Step 6: Style it to match your brand
The default chatbot UI looks clean, but you probably want it to match your site. Common style adjustments:
- “Change the primary color from blue to #7C3AED (purple)”
- “Use the font Inter instead of the default”
- “Make the chat bubble shadow softer”
- “Add our logo to the chatbot header”
- “Change the send button icon to an arrow pointing right”
You can also ask Borchani to match the chatbot to your existing site’s color scheme if you describe it. For example: “Our site uses a dark background (#0F0F0F), white text, and green (#22C55E) as the accent color. Match the chatbot to that palette.”
Step 7: Export and embed
When the chatbot looks and behaves the way you want, export the code to GitHub. Borchani creates a clean React component you can drop into any existing web project.
Embedding it in your site is straightforward:
import { ChatWidget } from './components/ChatWidget';
export default function App() {
return (
<div>
{/* your existing site */}
<ChatWidget />
</div>
);
}If you’re adding it to a non-React site (plain HTML, WordPress, Webflow), Borchani can also generate a self-contained script tag version that you paste into your site’s <head>. Ask for it explicitly: “Generate a version of this chatbot that can be embedded with a single <script> tag in a non-React website.”
Step 8: Deploy
If you’re building the chatbot as a standalone page (useful for testing or internal tools), deploy it directly from GitHub using Vercel:
- Connect your GitHub repo to Vercel at vercel.com/new
- Select the repo Borchani created
- Vercel detects it as a Vite project automatically
- Click Deploy
You have a live URL in under two minutes. Share it with your team for testing before you put it in front of customers.
If you’re embedding in an existing site, just paste the component into your codebase and deploy normally.
Common mistakes (and how to avoid them)
Making it answer everything. A chatbot that tries to handle any question will give bad answers to most of them. Define the scope before you build and stay inside it.
Skipping the fallback. Every chatbot needs a graceful “I don’t know” path. Users respect honesty more than a confident wrong answer.
Launching without testing edge cases. Test your own chatbot before users do. The five minutes it takes to try a dozen weird questions is worth it.
Ignoring mobile. Check how the chat widget looks on a phone. Many visitors will be on mobile. A widget that covers the whole screen or has tap targets that are too small will get closed immediately.
Not updating the knowledge base. If your pricing changes, update the chatbot. If you launch a new feature, add it. A chatbot with stale information is worse than no chatbot.
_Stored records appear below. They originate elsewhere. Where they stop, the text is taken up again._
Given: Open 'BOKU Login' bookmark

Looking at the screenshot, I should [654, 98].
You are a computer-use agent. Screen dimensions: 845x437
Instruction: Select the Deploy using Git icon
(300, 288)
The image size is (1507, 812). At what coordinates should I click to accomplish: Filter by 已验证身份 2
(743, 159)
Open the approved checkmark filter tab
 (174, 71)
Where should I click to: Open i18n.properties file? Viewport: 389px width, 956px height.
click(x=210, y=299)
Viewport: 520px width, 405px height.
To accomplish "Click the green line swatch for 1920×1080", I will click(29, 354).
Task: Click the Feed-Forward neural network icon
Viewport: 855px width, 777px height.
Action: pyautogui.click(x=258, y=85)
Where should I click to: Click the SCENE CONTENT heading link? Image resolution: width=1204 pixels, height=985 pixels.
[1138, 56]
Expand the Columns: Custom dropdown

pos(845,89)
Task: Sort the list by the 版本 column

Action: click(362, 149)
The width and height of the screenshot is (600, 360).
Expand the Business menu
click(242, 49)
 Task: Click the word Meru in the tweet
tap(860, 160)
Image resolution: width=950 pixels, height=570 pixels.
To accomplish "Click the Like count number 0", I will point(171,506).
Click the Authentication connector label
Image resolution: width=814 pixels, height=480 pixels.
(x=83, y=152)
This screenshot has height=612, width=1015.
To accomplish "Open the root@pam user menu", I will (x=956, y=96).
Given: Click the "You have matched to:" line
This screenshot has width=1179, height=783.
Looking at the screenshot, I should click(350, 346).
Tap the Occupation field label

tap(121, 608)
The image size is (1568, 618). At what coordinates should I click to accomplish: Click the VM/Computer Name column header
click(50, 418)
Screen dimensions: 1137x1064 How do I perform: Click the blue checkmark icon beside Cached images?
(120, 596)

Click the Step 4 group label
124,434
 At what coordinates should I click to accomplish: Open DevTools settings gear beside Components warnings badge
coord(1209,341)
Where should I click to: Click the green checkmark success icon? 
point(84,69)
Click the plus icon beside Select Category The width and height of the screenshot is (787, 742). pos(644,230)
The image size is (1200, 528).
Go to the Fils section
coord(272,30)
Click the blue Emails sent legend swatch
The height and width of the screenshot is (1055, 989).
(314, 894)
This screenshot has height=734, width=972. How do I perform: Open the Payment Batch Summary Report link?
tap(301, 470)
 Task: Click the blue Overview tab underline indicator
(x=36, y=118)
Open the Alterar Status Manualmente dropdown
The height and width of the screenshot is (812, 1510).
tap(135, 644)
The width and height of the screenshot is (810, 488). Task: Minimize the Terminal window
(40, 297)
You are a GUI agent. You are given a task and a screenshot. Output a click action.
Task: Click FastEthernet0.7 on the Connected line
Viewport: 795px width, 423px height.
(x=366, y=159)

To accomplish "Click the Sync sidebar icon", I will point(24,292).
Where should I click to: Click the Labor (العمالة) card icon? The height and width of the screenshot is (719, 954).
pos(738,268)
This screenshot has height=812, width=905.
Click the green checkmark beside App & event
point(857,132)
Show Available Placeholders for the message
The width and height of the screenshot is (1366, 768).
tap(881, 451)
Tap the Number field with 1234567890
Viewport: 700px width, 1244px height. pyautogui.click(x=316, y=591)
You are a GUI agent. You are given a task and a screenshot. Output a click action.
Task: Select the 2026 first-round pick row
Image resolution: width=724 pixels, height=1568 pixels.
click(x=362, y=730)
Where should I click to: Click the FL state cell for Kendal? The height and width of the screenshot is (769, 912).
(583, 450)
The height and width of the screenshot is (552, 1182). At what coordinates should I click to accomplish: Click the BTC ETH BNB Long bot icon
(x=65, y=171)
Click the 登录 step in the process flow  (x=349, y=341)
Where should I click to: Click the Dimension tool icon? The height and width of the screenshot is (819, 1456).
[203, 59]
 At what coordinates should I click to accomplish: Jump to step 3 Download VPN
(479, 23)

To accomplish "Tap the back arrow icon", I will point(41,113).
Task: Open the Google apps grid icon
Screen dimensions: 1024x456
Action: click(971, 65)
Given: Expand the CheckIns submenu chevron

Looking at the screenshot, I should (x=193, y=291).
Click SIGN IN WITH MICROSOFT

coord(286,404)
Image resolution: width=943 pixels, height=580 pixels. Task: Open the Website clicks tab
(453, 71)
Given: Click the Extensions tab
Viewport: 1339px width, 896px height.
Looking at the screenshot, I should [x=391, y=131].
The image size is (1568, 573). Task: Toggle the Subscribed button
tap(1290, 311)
What you can build on top of the basic chatbot
Once you have a working chatbot, there are common extensions worth considering depending on your use case.
For internal tools and admin apps, you can integrate the chatbot with your data layer so it can pull real-time information - like checking an order status or looking up a customer record - rather than just answering from a static knowledge base.
For marketing sites, connecting the chatbot to a CRM (HubSpot, Pipedrive) so captured leads flow directly into your pipeline is worth the extra hour of setup. Borchani can generate the frontend form components; the API integration is a separate configuration step.
For products with logged-in users, you can pass user context into the chatbot so it can personalize responses. Knowing that a user is on the Pro plan means the bot doesn’t need to explain Free plan limitations to them. Borchani can build the component to accept user props from your app’s auth context.
FAQ
How long does it take to build an AI chatbot with Borchani?
The first draft is ready in about 5 minutes. Getting it to a state you’d put in front of customers - with your knowledge base, your branding, and tested edge cases - takes 30 to 60 minutes depending on complexity. Subsequent chatbots go faster once you know what a good initial prompt looks like.
Do I need a backend or database?
For a knowledge-base chatbot, no. The responses come from the context you provide during the build. If you want the chatbot to look up live data (order status, account info), you need an API endpoint on your backend that the chatbot calls. Borchani builds the frontend that calls that endpoint; the endpoint itself is a separate development task.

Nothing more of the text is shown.